** Task brief **
Quote the rows below line for line, without changing a single character.

[Click-target data]
##########

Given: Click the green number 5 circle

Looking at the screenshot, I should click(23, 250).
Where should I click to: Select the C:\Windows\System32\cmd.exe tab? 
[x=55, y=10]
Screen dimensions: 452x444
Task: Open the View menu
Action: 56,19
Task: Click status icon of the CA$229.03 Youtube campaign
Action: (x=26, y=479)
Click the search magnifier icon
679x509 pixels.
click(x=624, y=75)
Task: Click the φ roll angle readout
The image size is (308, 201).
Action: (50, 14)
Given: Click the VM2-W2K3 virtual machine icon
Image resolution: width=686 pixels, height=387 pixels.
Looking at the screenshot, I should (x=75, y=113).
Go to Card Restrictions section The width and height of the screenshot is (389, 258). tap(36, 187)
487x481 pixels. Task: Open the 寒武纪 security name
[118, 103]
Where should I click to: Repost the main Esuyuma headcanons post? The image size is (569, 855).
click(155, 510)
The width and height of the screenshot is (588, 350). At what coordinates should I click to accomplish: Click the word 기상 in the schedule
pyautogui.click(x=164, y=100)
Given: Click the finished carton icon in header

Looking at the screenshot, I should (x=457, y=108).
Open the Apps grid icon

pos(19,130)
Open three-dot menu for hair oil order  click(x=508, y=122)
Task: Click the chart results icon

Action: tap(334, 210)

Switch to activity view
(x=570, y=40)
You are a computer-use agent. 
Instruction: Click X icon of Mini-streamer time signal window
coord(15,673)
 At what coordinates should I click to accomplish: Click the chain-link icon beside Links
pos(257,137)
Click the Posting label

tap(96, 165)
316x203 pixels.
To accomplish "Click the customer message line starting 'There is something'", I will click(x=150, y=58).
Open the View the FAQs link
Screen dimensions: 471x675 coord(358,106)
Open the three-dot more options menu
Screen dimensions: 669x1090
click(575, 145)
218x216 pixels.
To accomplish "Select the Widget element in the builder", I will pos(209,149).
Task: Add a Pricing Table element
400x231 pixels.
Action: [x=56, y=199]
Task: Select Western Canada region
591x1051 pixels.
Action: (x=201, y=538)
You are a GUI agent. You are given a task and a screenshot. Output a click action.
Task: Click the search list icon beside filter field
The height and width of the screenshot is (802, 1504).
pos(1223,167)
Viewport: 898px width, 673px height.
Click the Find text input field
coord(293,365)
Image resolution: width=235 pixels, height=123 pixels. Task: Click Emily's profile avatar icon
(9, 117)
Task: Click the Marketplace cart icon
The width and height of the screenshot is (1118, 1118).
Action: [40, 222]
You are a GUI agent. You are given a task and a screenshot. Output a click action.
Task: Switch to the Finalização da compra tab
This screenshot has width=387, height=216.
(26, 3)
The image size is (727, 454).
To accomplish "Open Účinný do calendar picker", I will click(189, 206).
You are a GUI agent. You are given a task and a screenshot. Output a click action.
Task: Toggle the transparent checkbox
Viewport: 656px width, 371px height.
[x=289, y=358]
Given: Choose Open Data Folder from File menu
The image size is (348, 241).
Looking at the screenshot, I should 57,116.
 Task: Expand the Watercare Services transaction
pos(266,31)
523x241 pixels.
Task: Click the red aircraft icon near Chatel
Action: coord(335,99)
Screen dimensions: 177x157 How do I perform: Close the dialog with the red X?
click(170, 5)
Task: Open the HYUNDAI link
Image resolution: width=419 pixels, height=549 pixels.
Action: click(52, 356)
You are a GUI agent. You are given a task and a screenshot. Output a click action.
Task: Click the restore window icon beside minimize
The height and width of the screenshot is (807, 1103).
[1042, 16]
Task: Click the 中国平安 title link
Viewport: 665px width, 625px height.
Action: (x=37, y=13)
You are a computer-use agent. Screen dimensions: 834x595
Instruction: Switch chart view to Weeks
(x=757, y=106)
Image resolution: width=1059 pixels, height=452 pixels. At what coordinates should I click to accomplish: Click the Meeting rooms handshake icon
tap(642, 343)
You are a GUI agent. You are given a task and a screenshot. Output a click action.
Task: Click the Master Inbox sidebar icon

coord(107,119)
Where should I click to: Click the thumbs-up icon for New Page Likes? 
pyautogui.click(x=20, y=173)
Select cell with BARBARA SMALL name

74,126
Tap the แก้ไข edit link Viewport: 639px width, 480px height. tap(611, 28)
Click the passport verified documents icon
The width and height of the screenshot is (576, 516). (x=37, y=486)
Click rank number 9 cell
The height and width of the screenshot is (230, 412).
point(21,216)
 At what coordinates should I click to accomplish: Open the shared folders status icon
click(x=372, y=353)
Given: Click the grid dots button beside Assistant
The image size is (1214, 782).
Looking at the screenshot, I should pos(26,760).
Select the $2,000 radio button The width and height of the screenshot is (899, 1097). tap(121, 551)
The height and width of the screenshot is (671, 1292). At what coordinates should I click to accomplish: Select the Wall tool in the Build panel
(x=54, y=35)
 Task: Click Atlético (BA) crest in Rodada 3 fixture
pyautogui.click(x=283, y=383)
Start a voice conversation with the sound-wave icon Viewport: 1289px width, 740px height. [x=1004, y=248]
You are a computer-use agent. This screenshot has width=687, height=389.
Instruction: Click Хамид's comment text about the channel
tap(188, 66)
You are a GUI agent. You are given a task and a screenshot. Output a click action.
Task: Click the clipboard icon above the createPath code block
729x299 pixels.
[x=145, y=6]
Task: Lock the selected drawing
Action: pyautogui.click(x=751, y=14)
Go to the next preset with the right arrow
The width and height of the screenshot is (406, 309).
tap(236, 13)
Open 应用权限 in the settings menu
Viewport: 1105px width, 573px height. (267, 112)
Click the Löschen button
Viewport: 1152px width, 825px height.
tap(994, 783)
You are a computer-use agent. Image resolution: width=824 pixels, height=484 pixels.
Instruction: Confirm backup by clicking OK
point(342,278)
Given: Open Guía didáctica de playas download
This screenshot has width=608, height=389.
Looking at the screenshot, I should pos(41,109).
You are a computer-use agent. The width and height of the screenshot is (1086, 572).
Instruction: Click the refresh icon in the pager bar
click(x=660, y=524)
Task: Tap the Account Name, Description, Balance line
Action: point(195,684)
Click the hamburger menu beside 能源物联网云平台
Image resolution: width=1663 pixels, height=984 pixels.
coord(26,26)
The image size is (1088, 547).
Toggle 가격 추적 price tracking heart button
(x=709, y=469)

##########

** The solution **
Given: Click the green number 5 circle

Looking at the screenshot, I should click(23, 250).
Where should I click to: Select the C:\Windows\System32\cmd.exe tab? 
[x=55, y=10]
Screen dimensions: 452x444
Task: Open the View menu
Action: 56,19
Task: Click status icon of the CA$229.03 Youtube campaign
Action: (x=26, y=479)
Click the search magnifier icon
679x509 pixels.
click(x=624, y=75)
Task: Click the φ roll angle readout
The image size is (308, 201).
Action: (50, 14)
Given: Click the VM2-W2K3 virtual machine icon
Image resolution: width=686 pixels, height=387 pixels.
Looking at the screenshot, I should (x=75, y=113).
Go to Card Restrictions section The width and height of the screenshot is (389, 258). tap(36, 187)
487x481 pixels. Task: Open the 寒武纪 security name
[118, 103]
Where should I click to: Repost the main Esuyuma headcanons post? The image size is (569, 855).
click(155, 510)
The width and height of the screenshot is (588, 350). At what coordinates should I click to accomplish: Click the word 기상 in the schedule
pyautogui.click(x=164, y=100)
Given: Click the finished carton icon in header

Looking at the screenshot, I should (x=457, y=108).
Open the Apps grid icon

pos(19,130)
Open three-dot menu for hair oil order  click(x=508, y=122)
Task: Click the chart results icon

Action: tap(334, 210)

Switch to activity view
(x=570, y=40)
You are a computer-use agent. 
Instruction: Click X icon of Mini-streamer time signal window
coord(15,673)
 At what coordinates should I click to accomplish: Click the chain-link icon beside Links
pos(257,137)
Click the Posting label

tap(96, 165)
316x203 pixels.
To accomplish "Click the customer message line starting 'There is something'", I will click(x=150, y=58).
Open the View the FAQs link
Screen dimensions: 471x675 coord(358,106)
Open the three-dot more options menu
Screen dimensions: 669x1090
click(575, 145)
218x216 pixels.
To accomplish "Select the Widget element in the builder", I will pos(209,149).
Task: Add a Pricing Table element
400x231 pixels.
Action: [x=56, y=199]
Task: Select Western Canada region
591x1051 pixels.
Action: (x=201, y=538)
You are a GUI agent. You are given a task and a screenshot. Output a click action.
Task: Click the search list icon beside filter field
The height and width of the screenshot is (802, 1504).
pos(1223,167)
Viewport: 898px width, 673px height.
Click the Find text input field
coord(293,365)
Image resolution: width=235 pixels, height=123 pixels. Task: Click Emily's profile avatar icon
(9, 117)
Task: Click the Marketplace cart icon
The width and height of the screenshot is (1118, 1118).
Action: [40, 222]
You are a GUI agent. You are given a task and a screenshot. Output a click action.
Task: Switch to the Finalização da compra tab
This screenshot has width=387, height=216.
(26, 3)
The image size is (727, 454).
To accomplish "Open Účinný do calendar picker", I will click(189, 206).
You are a GUI agent. You are given a task and a screenshot. Output a click action.
Task: Toggle the transparent checkbox
Viewport: 656px width, 371px height.
[x=289, y=358]
Given: Choose Open Data Folder from File menu
The image size is (348, 241).
Looking at the screenshot, I should 57,116.
 Task: Expand the Watercare Services transaction
pos(266,31)
523x241 pixels.
Task: Click the red aircraft icon near Chatel
Action: coord(335,99)
Screen dimensions: 177x157 How do I perform: Close the dialog with the red X?
click(170, 5)
Task: Open the HYUNDAI link
Image resolution: width=419 pixels, height=549 pixels.
Action: click(52, 356)
You are a GUI agent. You are given a task and a screenshot. Output a click action.
Task: Click the restore window icon beside minimize
The height and width of the screenshot is (807, 1103).
[1042, 16]
Task: Click the 中国平安 title link
Viewport: 665px width, 625px height.
Action: (x=37, y=13)
You are a computer-use agent. Screen dimensions: 834x595
Instruction: Switch chart view to Weeks
(x=757, y=106)
Image resolution: width=1059 pixels, height=452 pixels. At what coordinates should I click to accomplish: Click the Meeting rooms handshake icon
tap(642, 343)
You are a GUI agent. You are given a task and a screenshot. Output a click action.
Task: Click the Master Inbox sidebar icon

coord(107,119)
Where should I click to: Click the thumbs-up icon for New Page Likes? 
pyautogui.click(x=20, y=173)
Select cell with BARBARA SMALL name

74,126
Tap the แก้ไข edit link Viewport: 639px width, 480px height. tap(611, 28)
Click the passport verified documents icon
The width and height of the screenshot is (576, 516). (x=37, y=486)
Click rank number 9 cell
The height and width of the screenshot is (230, 412).
point(21,216)
 At what coordinates should I click to accomplish: Open the shared folders status icon
click(x=372, y=353)
Given: Click the grid dots button beside Assistant
The image size is (1214, 782).
Looking at the screenshot, I should pos(26,760).
Select the $2,000 radio button The width and height of the screenshot is (899, 1097). tap(121, 551)
The height and width of the screenshot is (671, 1292). At what coordinates should I click to accomplish: Select the Wall tool in the Build panel
(x=54, y=35)
 Task: Click Atlético (BA) crest in Rodada 3 fixture
pyautogui.click(x=283, y=383)
Start a voice conversation with the sound-wave icon Viewport: 1289px width, 740px height. [x=1004, y=248]
You are a computer-use agent. This screenshot has width=687, height=389.
Instruction: Click Хамид's comment text about the channel
tap(188, 66)
You are a GUI agent. You are given a task and a screenshot. Output a click action.
Task: Click the clipboard icon above the createPath code block
729x299 pixels.
[x=145, y=6]
Task: Lock the selected drawing
Action: pyautogui.click(x=751, y=14)
Go to the next preset with the right arrow
The width and height of the screenshot is (406, 309).
tap(236, 13)
Open 应用权限 in the settings menu
Viewport: 1105px width, 573px height. (267, 112)
Click the Löschen button
Viewport: 1152px width, 825px height.
tap(994, 783)
You are a computer-use agent. Image resolution: width=824 pixels, height=484 pixels.
Instruction: Confirm backup by clicking OK
point(342,278)
Given: Open Guía didáctica de playas download
This screenshot has width=608, height=389.
Looking at the screenshot, I should pos(41,109).
You are a computer-use agent. The width and height of the screenshot is (1086, 572).
Instruction: Click the refresh icon in the pager bar
click(x=660, y=524)
Task: Tap the Account Name, Description, Balance line
Action: point(195,684)
Click the hamburger menu beside 能源物联网云平台
Image resolution: width=1663 pixels, height=984 pixels.
coord(26,26)
The image size is (1088, 547).
Toggle 가격 추적 price tracking heart button
(x=709, y=469)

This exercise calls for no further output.